Mesmo depois de assumir o nome Danielle, ela ainda continuou por mais seis meses com características andróginas, mantendo inclusive a barba comprida. “Eu precisava me despedir de quem eu era”, afirma. Em nenhum momento a KPMG interferiu ou solicitou que a executiva apressasse seu processo. No período, inclusive, a profissional teve seu trabalho reconhecido e recebeu uma proposta para assumir um projeto global sobre a norma IRFS 17, que rege contratos de seguros e da qual é especialista, em Londres, onde passou a viajar com frequência.

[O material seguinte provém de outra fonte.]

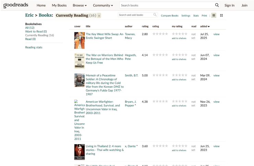Expand the Community dropdown menu
The image size is (254, 166).
(x=103, y=5)
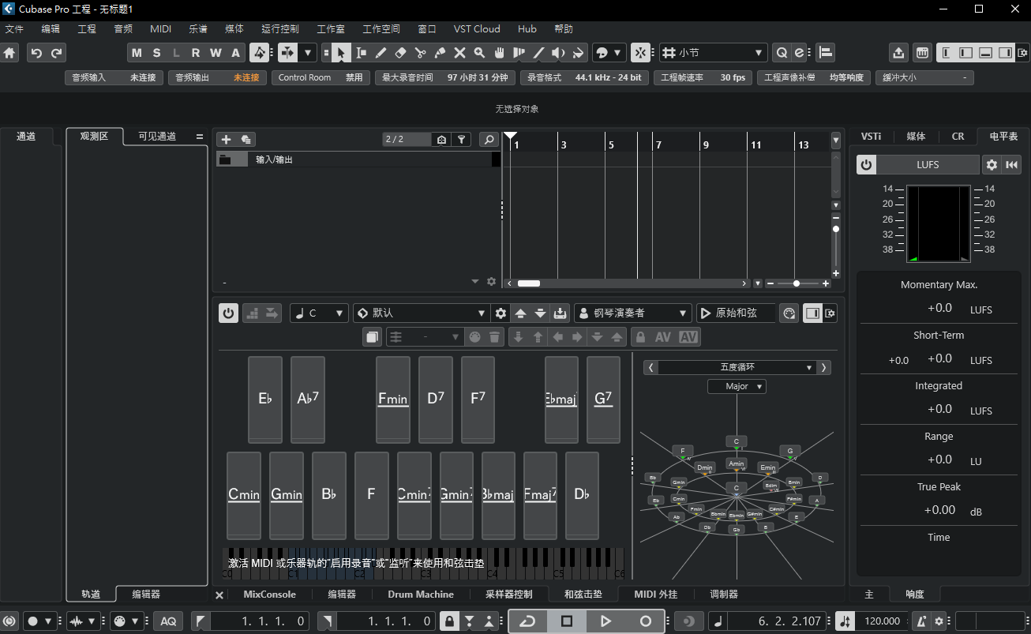
Task: Click the add track plus icon
Action: (226, 140)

Com lágrimas nos olhos, Danielle conta a gratidão que sentiu quando percebeu que seria (de fato) acolhida e valorizada. “Só agora minha ficha vem caindo de que não precisei deixar nada para trás, que toda minha dedicação e esforço foram considerados”, afirma. “Hoje, minha rotina continua igual, mas minha produtividade está no céu porque sou eu de verdade. Quando visito um cliente, em nenhum momento penso que sou uma executiva trans. Penso que sou uma executiva. E uma das pessoas mais qualificadas para fazer esse trabalho.” Com um sorriso largo completa: “Agora assisto à minha vida em primeira pessoa”.